— Activity —
Leaving out every picture, please repeat exactly the line that contains "At what coordinates" and each line after it through the final line below.

Dataset entries:
*** Block opens ***

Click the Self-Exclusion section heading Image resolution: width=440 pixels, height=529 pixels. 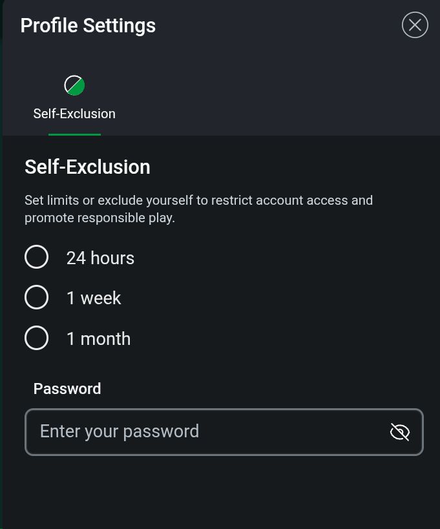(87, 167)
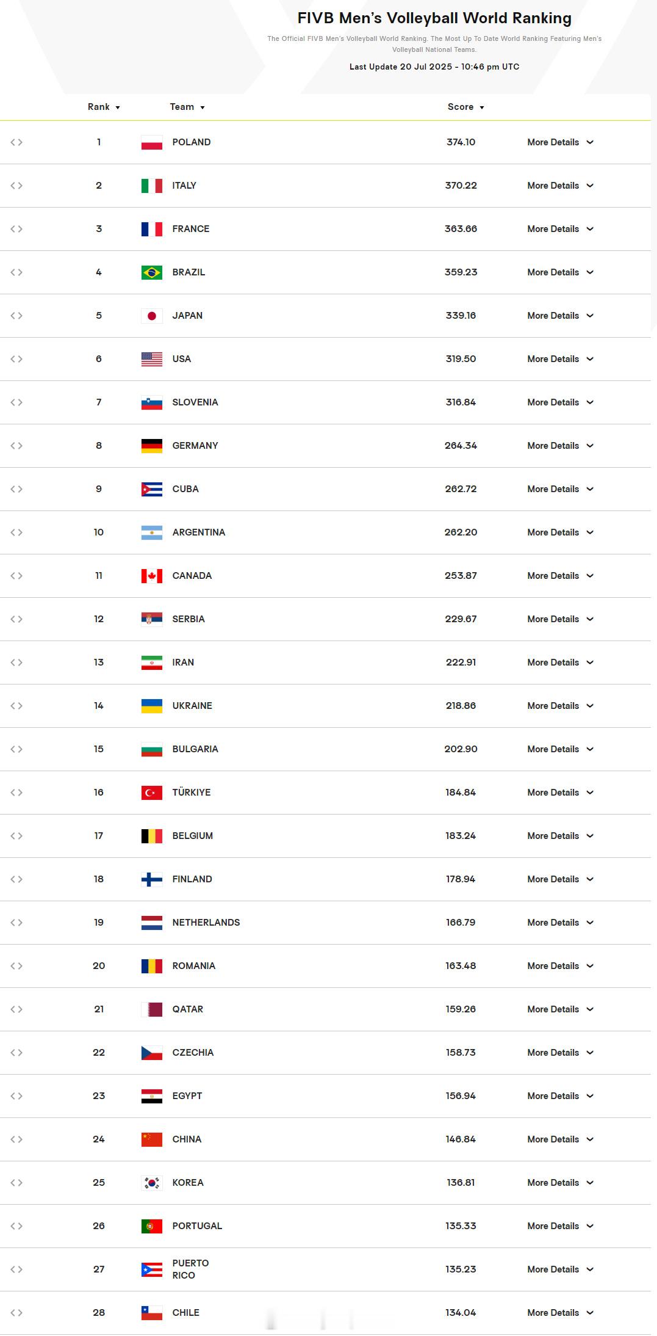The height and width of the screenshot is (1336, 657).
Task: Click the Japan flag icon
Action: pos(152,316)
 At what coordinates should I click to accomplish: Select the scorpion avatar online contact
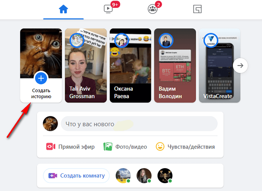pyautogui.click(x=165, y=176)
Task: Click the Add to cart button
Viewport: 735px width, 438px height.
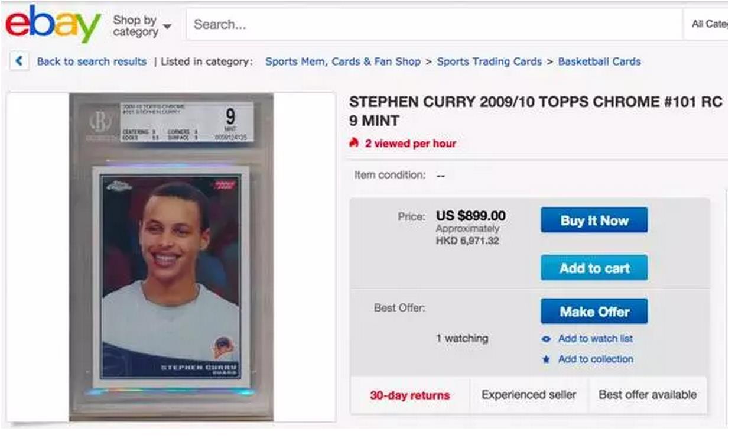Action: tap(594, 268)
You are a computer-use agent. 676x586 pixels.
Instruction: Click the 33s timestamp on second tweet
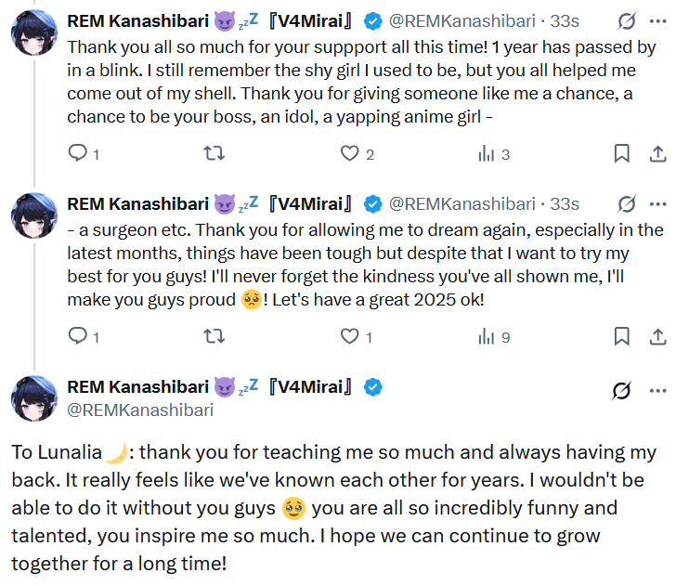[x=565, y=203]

*** Block closes ***

— Exercise answer —
 At what coordinates should I click to accomplish: Select the scorpion avatar online contact
pyautogui.click(x=165, y=176)
Task: Click the Add to cart button
Viewport: 735px width, 438px height.
Action: tap(594, 268)
You are a computer-use agent. 676x586 pixels.
Instruction: Click the 33s timestamp on second tweet
[x=565, y=203]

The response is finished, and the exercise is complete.